* **Exercise brief**: Repeat the lines of the records from the line with "Where should I click to: Check" up to and including the line with "point(316,596)".

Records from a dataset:
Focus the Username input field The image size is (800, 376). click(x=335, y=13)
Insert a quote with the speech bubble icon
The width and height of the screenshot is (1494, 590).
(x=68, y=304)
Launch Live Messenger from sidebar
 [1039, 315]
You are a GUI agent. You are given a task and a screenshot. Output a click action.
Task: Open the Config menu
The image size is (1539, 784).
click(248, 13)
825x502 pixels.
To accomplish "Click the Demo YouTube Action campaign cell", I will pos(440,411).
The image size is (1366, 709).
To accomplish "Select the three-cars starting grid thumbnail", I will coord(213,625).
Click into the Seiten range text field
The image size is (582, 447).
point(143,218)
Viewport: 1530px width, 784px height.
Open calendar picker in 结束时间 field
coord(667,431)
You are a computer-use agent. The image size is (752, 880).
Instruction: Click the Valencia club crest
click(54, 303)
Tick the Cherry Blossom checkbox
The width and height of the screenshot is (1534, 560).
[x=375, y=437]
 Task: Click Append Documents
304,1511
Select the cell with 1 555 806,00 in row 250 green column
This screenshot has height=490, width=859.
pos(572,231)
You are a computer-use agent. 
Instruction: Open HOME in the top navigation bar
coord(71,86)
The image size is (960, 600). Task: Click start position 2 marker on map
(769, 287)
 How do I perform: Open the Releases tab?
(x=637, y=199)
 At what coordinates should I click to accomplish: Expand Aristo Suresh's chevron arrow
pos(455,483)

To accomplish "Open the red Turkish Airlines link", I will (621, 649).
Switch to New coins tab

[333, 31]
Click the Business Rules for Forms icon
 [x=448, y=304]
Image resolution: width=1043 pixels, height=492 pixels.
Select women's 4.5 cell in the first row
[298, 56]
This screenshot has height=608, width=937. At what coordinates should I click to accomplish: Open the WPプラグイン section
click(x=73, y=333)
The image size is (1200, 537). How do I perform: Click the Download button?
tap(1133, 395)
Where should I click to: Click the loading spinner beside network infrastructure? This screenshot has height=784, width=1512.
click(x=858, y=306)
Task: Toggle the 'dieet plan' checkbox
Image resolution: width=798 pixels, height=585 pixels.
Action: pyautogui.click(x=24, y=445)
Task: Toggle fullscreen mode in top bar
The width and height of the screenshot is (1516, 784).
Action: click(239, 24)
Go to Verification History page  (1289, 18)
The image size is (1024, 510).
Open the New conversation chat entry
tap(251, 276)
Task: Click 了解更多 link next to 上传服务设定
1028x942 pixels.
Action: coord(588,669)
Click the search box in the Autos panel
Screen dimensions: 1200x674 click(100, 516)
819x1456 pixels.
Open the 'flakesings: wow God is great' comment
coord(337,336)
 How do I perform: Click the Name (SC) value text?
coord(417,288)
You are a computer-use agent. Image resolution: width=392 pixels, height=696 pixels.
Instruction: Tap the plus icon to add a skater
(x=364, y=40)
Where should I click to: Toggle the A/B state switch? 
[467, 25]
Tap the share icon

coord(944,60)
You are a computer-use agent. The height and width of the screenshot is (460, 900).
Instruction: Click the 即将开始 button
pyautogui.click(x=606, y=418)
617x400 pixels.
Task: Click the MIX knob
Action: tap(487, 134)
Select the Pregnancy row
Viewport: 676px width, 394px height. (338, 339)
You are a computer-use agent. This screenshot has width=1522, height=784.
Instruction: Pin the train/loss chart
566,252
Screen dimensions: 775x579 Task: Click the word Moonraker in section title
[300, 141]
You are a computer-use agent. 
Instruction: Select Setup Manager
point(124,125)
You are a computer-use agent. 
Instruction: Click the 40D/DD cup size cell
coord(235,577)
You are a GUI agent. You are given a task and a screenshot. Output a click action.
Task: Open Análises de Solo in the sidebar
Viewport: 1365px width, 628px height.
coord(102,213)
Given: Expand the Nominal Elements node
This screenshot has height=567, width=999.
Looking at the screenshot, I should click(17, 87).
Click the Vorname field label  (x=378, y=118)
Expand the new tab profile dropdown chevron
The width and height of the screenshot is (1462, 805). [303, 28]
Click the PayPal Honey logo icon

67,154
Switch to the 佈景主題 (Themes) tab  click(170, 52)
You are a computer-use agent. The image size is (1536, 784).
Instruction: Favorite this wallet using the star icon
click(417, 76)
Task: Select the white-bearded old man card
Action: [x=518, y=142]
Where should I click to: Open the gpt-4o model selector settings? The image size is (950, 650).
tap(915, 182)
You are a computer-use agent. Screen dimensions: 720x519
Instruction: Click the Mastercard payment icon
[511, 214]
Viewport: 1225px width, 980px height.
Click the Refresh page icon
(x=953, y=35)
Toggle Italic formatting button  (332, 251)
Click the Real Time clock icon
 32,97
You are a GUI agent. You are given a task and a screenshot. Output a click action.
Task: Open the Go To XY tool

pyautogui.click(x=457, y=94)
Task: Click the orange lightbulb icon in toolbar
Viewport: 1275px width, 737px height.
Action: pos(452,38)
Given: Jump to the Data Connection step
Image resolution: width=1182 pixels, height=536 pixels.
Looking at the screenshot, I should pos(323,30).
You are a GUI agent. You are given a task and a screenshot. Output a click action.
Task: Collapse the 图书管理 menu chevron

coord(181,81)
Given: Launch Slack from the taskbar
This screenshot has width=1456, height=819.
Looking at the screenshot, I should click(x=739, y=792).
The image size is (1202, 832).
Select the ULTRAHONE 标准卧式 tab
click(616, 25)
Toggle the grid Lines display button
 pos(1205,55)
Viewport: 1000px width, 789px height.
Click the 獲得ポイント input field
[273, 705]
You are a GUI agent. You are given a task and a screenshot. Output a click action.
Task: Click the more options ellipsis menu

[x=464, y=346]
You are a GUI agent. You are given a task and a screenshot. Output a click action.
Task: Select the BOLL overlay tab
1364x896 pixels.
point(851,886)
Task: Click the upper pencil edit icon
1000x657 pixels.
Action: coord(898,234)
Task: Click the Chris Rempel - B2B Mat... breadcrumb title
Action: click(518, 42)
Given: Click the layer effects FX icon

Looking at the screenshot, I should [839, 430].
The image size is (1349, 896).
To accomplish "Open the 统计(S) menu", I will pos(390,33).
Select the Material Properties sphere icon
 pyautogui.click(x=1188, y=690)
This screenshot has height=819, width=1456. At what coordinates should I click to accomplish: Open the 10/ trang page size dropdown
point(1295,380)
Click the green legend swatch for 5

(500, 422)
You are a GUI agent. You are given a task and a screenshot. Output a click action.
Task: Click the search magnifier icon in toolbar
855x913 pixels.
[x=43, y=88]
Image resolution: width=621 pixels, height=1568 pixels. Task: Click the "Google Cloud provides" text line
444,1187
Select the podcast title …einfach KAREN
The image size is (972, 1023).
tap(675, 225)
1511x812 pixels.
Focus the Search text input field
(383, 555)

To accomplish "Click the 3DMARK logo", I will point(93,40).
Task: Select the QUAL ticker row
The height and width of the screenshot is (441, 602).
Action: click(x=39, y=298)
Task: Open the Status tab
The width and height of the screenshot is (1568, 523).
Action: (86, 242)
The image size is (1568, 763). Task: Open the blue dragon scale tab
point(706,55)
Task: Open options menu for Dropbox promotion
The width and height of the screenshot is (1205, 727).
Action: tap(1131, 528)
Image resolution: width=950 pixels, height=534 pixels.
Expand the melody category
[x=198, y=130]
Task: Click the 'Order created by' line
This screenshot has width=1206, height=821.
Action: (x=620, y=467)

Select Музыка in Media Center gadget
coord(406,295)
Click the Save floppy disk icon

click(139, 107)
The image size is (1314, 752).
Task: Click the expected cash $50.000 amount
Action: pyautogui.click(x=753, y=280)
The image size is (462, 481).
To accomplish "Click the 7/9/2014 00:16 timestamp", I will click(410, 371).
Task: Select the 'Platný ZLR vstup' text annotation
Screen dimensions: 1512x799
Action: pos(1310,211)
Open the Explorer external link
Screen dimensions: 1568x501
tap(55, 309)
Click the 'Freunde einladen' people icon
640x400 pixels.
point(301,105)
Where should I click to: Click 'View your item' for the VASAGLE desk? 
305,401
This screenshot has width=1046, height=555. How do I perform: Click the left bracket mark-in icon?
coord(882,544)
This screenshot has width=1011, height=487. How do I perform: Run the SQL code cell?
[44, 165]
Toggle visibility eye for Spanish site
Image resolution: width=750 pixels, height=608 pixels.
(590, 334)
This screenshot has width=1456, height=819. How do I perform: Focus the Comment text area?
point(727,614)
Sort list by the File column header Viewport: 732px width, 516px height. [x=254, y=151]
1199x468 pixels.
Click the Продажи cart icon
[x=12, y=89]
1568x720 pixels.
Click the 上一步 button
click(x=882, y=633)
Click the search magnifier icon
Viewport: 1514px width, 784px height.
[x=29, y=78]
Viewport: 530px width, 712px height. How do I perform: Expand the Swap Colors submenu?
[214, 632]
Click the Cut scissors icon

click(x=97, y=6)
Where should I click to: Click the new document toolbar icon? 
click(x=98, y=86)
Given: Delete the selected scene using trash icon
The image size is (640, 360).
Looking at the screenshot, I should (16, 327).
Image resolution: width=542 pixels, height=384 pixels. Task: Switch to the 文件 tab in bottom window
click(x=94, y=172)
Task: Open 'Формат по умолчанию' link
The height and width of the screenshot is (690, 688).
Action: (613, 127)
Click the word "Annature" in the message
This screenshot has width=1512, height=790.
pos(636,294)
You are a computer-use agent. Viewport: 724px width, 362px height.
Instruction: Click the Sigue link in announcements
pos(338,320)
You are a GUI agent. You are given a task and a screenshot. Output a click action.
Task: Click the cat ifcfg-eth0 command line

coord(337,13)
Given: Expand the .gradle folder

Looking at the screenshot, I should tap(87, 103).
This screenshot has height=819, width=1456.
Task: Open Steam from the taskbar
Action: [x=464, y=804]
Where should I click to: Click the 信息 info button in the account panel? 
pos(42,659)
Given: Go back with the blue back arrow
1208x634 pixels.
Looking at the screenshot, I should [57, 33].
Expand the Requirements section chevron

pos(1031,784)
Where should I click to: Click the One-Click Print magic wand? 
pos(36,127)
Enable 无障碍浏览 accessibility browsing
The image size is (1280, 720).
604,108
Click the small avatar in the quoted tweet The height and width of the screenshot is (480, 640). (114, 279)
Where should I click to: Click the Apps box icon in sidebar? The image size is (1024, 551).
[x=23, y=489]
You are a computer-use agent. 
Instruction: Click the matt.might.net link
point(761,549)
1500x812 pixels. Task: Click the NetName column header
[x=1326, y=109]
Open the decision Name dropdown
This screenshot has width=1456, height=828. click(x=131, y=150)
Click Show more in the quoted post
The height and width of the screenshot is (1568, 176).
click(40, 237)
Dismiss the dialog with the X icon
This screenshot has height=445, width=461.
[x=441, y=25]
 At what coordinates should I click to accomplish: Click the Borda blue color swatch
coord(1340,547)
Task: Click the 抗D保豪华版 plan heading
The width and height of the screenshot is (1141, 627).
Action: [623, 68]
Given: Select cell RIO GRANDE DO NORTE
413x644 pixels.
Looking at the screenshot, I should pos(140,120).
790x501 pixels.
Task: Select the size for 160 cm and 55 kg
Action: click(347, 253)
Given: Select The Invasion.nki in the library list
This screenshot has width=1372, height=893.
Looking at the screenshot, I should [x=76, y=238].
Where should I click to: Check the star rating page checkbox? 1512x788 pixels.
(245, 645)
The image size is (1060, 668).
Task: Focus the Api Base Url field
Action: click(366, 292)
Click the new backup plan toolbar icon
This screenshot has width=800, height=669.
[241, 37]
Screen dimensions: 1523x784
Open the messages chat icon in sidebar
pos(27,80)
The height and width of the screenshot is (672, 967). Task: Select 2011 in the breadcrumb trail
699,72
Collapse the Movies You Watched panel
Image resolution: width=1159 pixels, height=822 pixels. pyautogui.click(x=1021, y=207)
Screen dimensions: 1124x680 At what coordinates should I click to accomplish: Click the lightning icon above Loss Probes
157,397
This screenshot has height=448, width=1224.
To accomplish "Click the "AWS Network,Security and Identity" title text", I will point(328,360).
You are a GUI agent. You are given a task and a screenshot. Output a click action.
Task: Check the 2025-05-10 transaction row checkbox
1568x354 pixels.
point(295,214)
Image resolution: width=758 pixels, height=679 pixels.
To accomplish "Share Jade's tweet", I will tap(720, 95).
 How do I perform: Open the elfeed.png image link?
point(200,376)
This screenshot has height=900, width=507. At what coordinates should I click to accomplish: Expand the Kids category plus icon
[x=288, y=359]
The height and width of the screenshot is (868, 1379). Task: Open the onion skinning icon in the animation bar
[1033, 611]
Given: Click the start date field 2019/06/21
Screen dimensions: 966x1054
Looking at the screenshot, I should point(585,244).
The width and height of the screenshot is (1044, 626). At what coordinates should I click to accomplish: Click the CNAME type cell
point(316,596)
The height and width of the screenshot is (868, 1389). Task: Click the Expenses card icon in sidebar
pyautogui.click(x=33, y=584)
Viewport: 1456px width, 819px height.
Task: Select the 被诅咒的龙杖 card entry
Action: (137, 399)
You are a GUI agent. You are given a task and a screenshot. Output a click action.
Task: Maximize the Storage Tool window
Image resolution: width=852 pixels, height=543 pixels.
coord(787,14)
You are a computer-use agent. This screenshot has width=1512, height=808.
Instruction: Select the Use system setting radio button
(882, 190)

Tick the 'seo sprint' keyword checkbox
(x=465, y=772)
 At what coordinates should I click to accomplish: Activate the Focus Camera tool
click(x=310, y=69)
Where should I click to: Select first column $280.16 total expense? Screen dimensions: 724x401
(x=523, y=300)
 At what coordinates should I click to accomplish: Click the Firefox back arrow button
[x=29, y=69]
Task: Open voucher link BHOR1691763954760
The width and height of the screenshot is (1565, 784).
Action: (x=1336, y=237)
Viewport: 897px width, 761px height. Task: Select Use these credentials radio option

* **Output of the exercise**:
Where should I click to: Check the star rating page checkbox? 1512x788 pixels.
(245, 645)
The image size is (1060, 668).
Task: Focus the Api Base Url field
Action: click(366, 292)
Click the new backup plan toolbar icon
This screenshot has width=800, height=669.
[241, 37]
Screen dimensions: 1523x784
Open the messages chat icon in sidebar
pos(27,80)
The height and width of the screenshot is (672, 967). Task: Select 2011 in the breadcrumb trail
699,72
Collapse the Movies You Watched panel
Image resolution: width=1159 pixels, height=822 pixels. pyautogui.click(x=1021, y=207)
Screen dimensions: 1124x680 At what coordinates should I click to accomplish: Click the lightning icon above Loss Probes
157,397
This screenshot has height=448, width=1224.
To accomplish "Click the "AWS Network,Security and Identity" title text", I will point(328,360).
You are a GUI agent. You are given a task and a screenshot. Output a click action.
Task: Check the 2025-05-10 transaction row checkbox
1568x354 pixels.
point(295,214)
Image resolution: width=758 pixels, height=679 pixels.
To accomplish "Share Jade's tweet", I will tap(720, 95).
 How do I perform: Open the elfeed.png image link?
point(200,376)
This screenshot has height=900, width=507. At what coordinates should I click to accomplish: Expand the Kids category plus icon
[x=288, y=359]
The height and width of the screenshot is (868, 1379). Task: Open the onion skinning icon in the animation bar
[1033, 611]
Given: Click the start date field 2019/06/21
Screen dimensions: 966x1054
Looking at the screenshot, I should point(585,244).
The width and height of the screenshot is (1044, 626). At what coordinates should I click to accomplish: Click the CNAME type cell
point(316,596)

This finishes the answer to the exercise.